**Source extract**

1
import regex
frase = "text https://www.gamivo.com/product/sea-of-thieves-pc-xbox-one other text https://www.gamivo.com/product/fifa-21-origin-eng-pl-cz-tr"
x = regex.findall(r"/((http[s]?:\/\/)?(www\.)?(gamivo\.com\S*){1})", frase) 
print(x)

Result:

[('www.gamivo.com/product/sea-of-thieves-pc-xbox-one', '', 'www.', 'gamivo.com/product/sea-of-thieves-pc-xbox-one'), ('www.gamivo.com/product/fifa-21-origin-eng-pl-cz-tr', '', 'www.', 'gamivo.com/product/fifa-21-origin-eng-pl-cz-tr')]

I want something like:

[('https://www.gamivo.com/product/sea-of-thieves-pc-xbox-one', 'https://gamivo.com/product/fifa-21-origin-eng-pl-cz-tr')]

How can I do this?

mkrieger1
  • 19,194
  • 5
  • 54
  • 65
Diego
  • 25
  • 2
  • Remove the first `/` and use non-capturing groups. `r'(?:https?://)?(?:www\.)?gamivo\.com\S*'`, see [this demo](https://regex101.com/r/phCIEr/1). – Wiktor Stribiżew Jul 23 '21 at 09:16
  • do u really need regex for this ? split on spaces and take the ones with https in the resulting array – leoOrion Jul 23 '21 at 09:17
  • @leoOrion yes it's for a more bigger project that needs a regex. So in final project I will replace with str.replace() to use a shorted link – Diego Jul 23 '21 at 09:22

2 Answers2

1

You need to

  1. Remove the initial / char that invalidates the match of https:// / http:// since / appears after http
  2. Remove unnecessary capturing group and {1} quantifier
  3. Convert the optional capturing group into a non-capturing one.

**Aim of the task**
Reproduce the passage of the regex thread starting at "I want something" and ending at "can I do this?", word for word. Rely only on the regex thread.

**Data segment**
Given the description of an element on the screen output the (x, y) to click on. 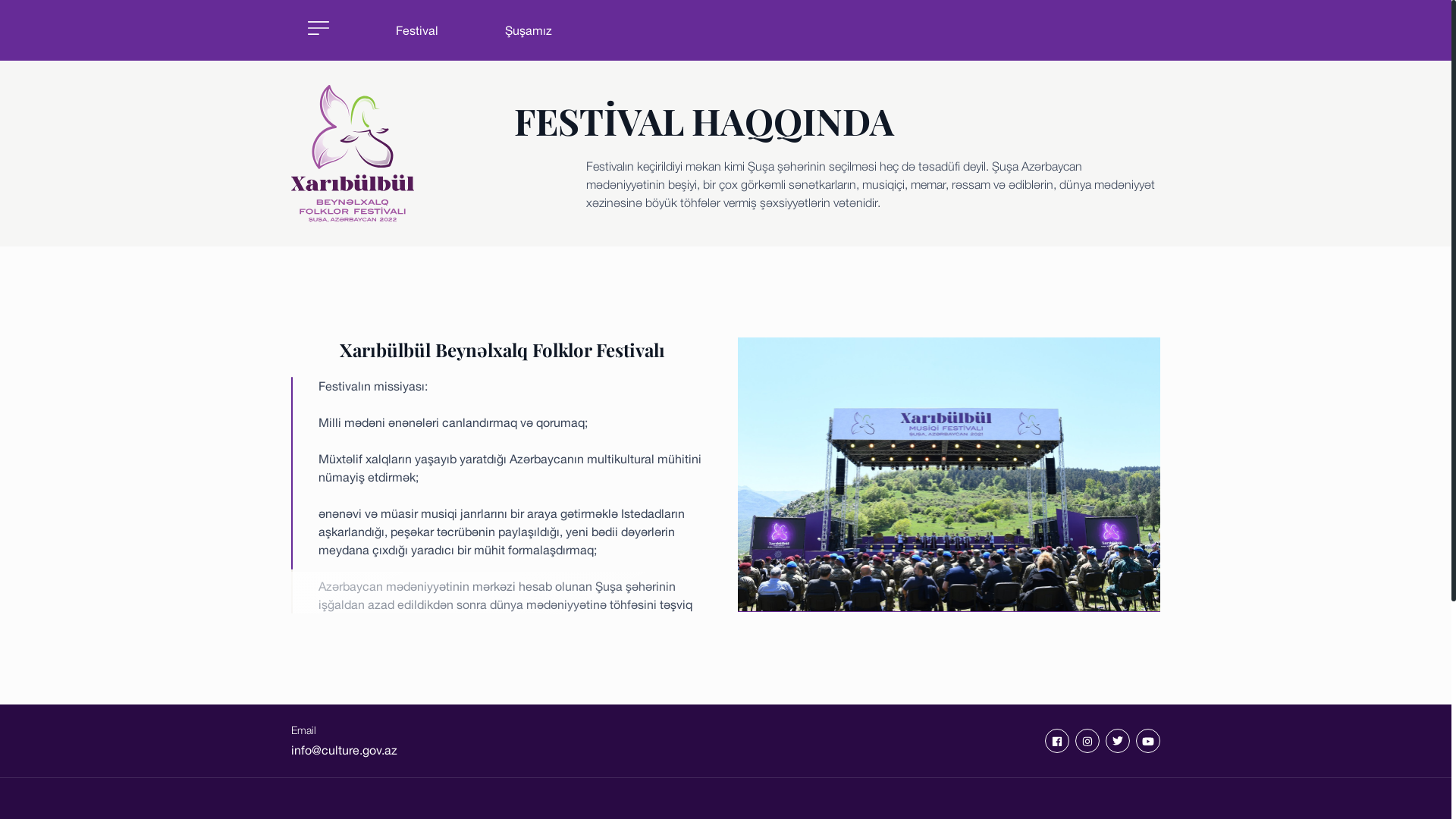
Festival Element type: text (417, 30)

**Exercise answer**
I want something like:

[('https://www.gamivo.com/product/sea-of-thieves-pc-xbox-one', 'https://gamivo.com/product/fifa-21-origin-eng-pl-cz-tr')]

How can I do this?